Task description => Write out, word for word, the passage of the thread on Horizontal Pod Autoscaling starting at "Say we have" and ending at "- image: ...".

Excerpt provided =>
==========

Using Horizontal Pod Autoscaling along with resource requests and limits

5/18/2019

Say we have the following deployment:

apiVersion: apps/v1
kind: Deployment
metadata:
  ...
spec:
  replicas: 2
  template:
    spec:
      containers:
        - image: ...
          ...
          resources:
            requests:
              cpu: 100m
              memory: 50Mi
            limits:
              cpu: 500m
              memory: 300Mi

And we also create a HorizontalPodAutoscaler object which automatically scales up/down the number of pods based on CPU average utilization. I know that the HPA will compute the number of pods based on the resource requests, but what if I want the containers to be able to request more resources before scaling horizontally?

I have two questions:

1) Are resource limits even used by K8s when a HPA is defined?

2) Can I tell the HPA to scale based on resource limits rather than requests? Or as a means of implementing such a control, can I set the targetUtilization value to be more than 100%?

-- mittelmania
horizontal-scaling
kubernetes

2 Answers

5/18/2019

No, HPA is not looking at limits at all. You can specify target utilization to any value even higher than 100%.

-- Vasily Angapov
Source: StackOverflow

5/27/2019

Hi in deployment we have resources requests and limits. As per documentation here those parameters acts before HPA gets main role as autoscaler:

  1. When you create a Pod, the Kubernetes scheduler selects a node for the Pod to run on. Each node has a maximum capacity for each of the resource types: the amount of CPU and memory it can provide for Pods.

==========

Listing =>
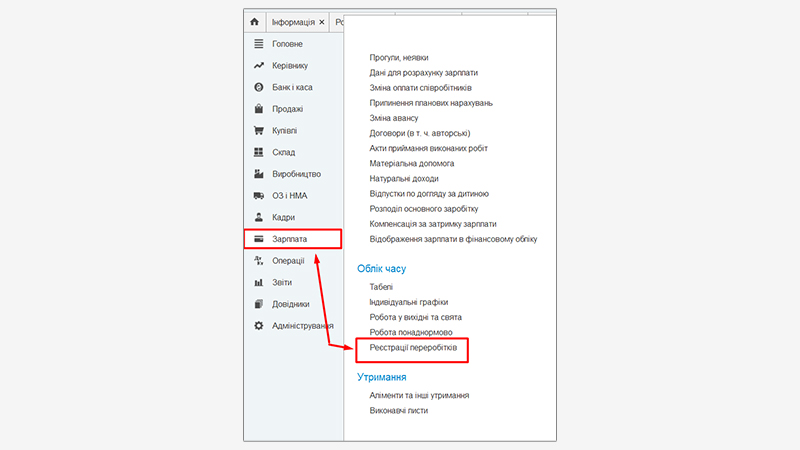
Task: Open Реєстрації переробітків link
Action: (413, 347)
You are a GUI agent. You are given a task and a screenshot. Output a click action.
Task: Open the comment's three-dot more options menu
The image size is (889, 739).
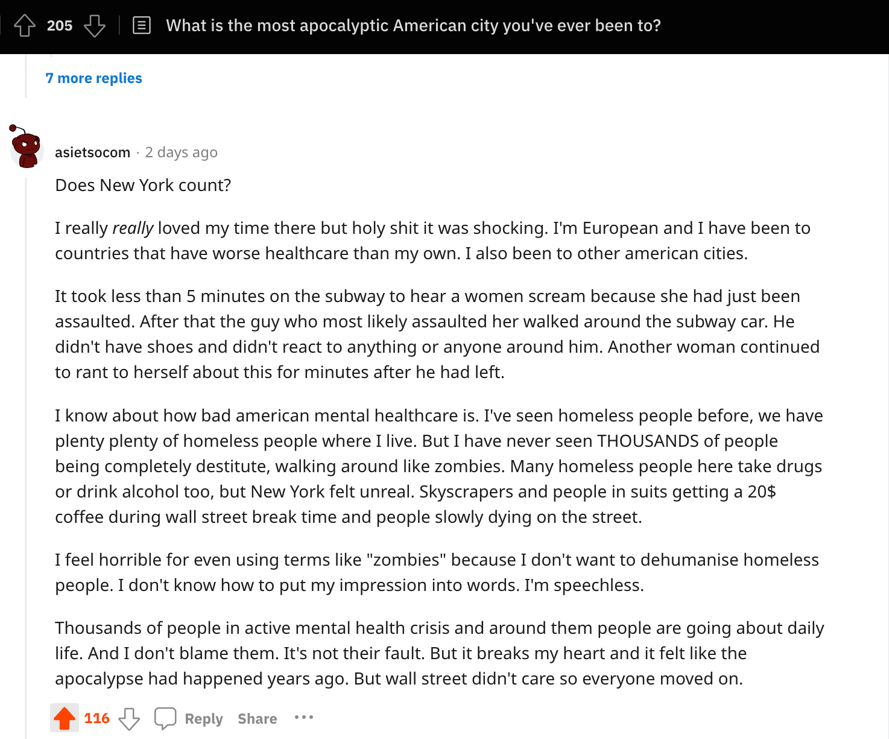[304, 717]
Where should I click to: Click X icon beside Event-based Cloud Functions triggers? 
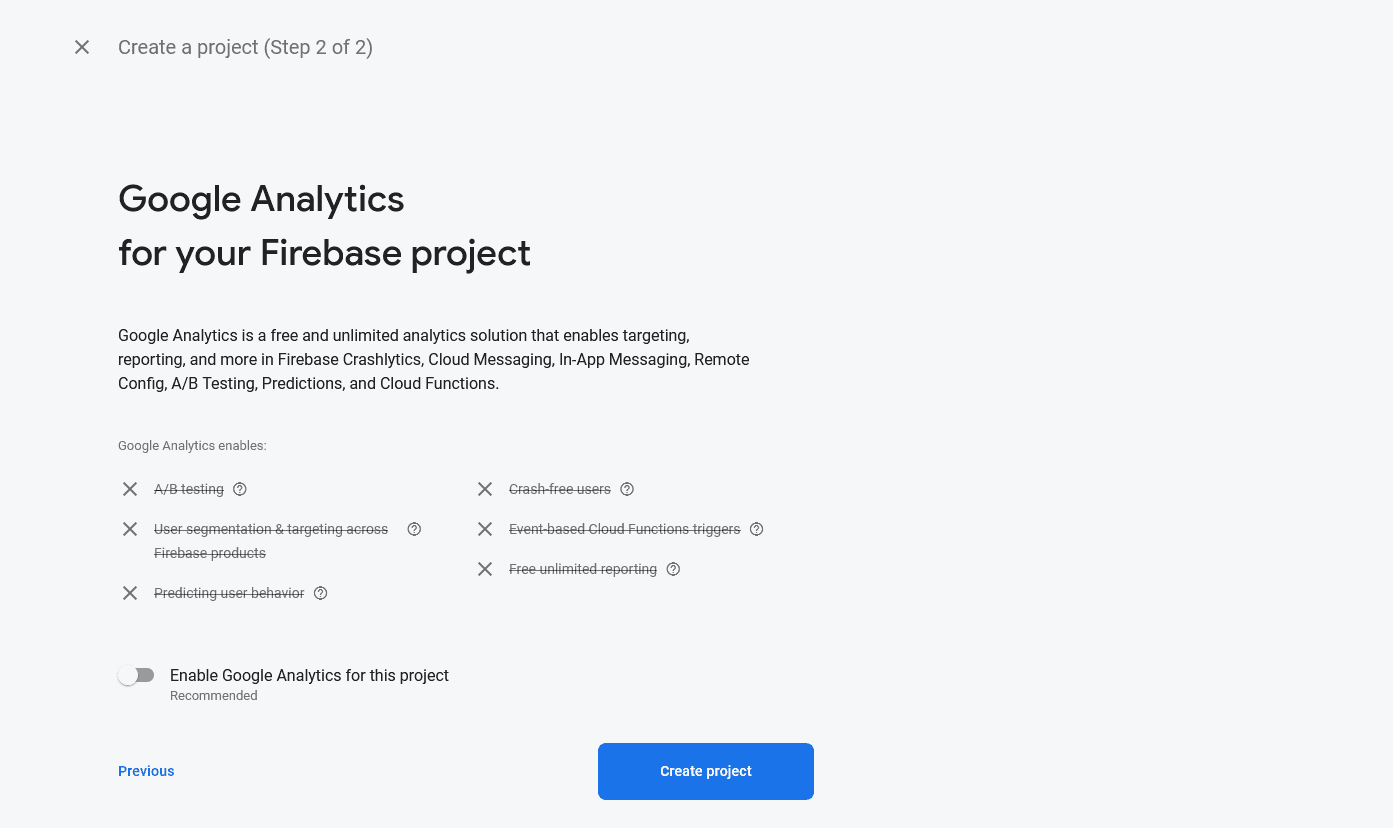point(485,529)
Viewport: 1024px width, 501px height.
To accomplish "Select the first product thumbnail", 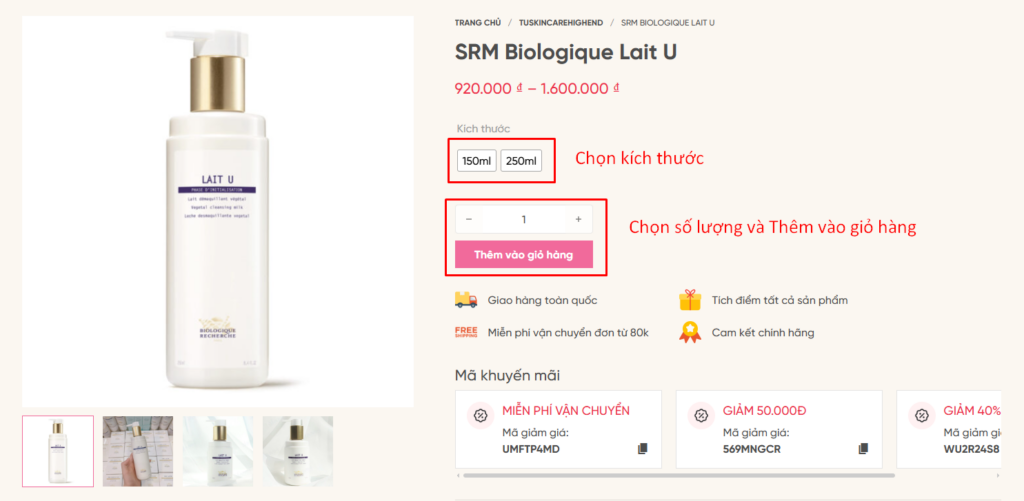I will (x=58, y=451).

==========

Exercise output =>
Say we have the following deployment:

apiVersion: apps/v1
kind: Deployment
metadata:
  ...
spec:
  replicas: 2
  template:
    spec:
      containers:
        - image: ...